Second, has this guy never heard of etymology?
Words have histories. They evolve in their meaning. So, and this is very easy information for anyone to find. The etymology of the word virus. Yes, it does come from a Latin root that initially meant something like poisonous fluid or poison fluid or poison.
It, you know, later was adapted to mean in by middle by middle English time, venom. Uh and then the you know, the word evolved to mean um since it was like a poison or a venom, when a liquid was isolated like from pus or as part of a disease, right? Then um they said, well, this is like a a virus, right? It this this liquid is part of the disease. It contains the substance of the disease. And in some cases, you could actually transmit the disease if you introduce this liquid, this poison, from one organism to another.
So, they called that a virus, right?
This substance that's causing the disease is a virus, meaning a poison.
But, then guess what happened? We discovered actual viruses, that what we now call in modern times viruses. We discovered that the the disease-causing agent in these situations was not a a liquid or a poison. It was a a little bit of code, of genetic code.
It was, you know, a virus, a bit of RNA or DNA with a protein coat that can replicate inside of cells, only inside of cells cuz it doesn't have all the machinery it needs itself to reproduce.
It has to use the reproductive machinery of ce- of the cells of the host that it infects. And so, the term then carried forward to refer to viruses.
But, that's sort of the evolution of that term.
This guy's trying to make a conspiracy theory out of etymology. I mean, at the ignorance and the lack of of real intellectual honesty is absolutely staggering here. And then, of course, you know, he's also trying to say that like dictionary definitions are different than the medical definitions.

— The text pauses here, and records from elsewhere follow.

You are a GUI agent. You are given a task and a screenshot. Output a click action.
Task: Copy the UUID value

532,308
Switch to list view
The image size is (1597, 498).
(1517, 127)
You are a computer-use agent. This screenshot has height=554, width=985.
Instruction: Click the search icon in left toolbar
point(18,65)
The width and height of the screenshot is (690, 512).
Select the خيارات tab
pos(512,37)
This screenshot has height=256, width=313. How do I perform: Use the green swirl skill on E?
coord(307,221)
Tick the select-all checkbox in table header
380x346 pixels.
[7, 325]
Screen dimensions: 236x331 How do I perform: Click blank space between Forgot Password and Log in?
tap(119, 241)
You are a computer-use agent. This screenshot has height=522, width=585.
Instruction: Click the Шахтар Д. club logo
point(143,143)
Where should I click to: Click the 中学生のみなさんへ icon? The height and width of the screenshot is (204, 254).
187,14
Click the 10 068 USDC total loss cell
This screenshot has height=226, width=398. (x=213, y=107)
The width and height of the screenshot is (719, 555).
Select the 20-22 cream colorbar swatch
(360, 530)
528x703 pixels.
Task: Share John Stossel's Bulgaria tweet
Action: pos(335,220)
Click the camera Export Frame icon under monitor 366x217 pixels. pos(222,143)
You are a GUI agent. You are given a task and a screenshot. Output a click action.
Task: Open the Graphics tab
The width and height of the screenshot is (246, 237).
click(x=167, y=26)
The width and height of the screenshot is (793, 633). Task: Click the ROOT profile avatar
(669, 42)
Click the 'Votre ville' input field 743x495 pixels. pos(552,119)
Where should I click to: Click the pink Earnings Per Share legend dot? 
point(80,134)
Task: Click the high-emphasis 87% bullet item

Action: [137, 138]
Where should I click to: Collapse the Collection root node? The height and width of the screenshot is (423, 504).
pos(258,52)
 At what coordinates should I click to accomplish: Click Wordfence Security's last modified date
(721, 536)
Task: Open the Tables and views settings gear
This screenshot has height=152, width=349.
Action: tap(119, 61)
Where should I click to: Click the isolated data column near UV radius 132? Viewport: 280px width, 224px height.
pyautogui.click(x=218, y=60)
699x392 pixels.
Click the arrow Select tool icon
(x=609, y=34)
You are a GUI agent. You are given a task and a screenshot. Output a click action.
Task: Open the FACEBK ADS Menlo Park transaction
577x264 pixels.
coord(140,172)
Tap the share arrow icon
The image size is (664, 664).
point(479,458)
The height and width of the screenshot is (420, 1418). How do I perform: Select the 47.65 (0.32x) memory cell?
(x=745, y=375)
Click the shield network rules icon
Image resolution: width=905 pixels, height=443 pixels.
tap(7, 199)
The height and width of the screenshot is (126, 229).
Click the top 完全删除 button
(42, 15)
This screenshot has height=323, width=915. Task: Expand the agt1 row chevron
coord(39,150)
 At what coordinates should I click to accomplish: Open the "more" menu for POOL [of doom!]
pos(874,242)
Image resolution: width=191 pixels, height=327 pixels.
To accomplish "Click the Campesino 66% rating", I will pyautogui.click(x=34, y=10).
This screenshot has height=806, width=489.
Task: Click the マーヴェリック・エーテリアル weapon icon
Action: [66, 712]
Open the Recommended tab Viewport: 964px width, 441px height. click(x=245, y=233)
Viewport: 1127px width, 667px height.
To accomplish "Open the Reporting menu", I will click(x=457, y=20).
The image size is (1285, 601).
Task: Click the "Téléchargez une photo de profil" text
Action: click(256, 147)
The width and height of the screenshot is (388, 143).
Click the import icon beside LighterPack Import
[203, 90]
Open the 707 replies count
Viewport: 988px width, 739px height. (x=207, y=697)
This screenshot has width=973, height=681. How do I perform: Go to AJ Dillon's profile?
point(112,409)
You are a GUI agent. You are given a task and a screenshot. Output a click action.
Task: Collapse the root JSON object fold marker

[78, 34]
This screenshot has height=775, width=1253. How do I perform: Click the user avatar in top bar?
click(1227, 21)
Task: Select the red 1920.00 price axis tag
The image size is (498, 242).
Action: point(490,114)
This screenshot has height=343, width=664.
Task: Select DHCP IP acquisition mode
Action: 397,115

Well, but it's not really true. You could look up the definition of the word virus even in non-medical dictionaries, and they will give you the modern definition, you know, RNA or DNA bits of code infecting agents.
Uh they may give you the older terms as well. They also give you even more modern definitions like it could also refer to a computer virus. Is that we're going to make a some conspiracy theory out of that as well because we call computer viruses viruses?
Um so, then again, so he's somehow using this etymology nonsensical argument to make it seem like viruses are just poison, which we know now not to be true. Therefore, how could there be a flu season?
It's like, well, because you're wrong, because we've proven through multiple multiple scientific studies over a decades now that viruses are replicating particles, and they do they some of them can have a seasonality to them. You know, the flu season is the flu season mainly because of people being in school, and that's when you know, when you're more likely to transfer those viruses. Still open question about how much temperature plays a role. Um but, it seems like people congregating indoors is probably the primary reason why there's a flu season, right?
Um different viruses do better in different times of the year, different conditions, et cetera. Some viruses are not seasonal. Not all viruses are seasonal. Some are. Uh this is again pretty well established through a very fairly large body of evidence. So, the type of argument he's putting out is just ridiculous. It's an argument from definition. He gets all the details wrong cuz he doesn't really know what he's talking about. Uh so, again, with all of that being true, this is not somebody that you should listen to or take seriously at all.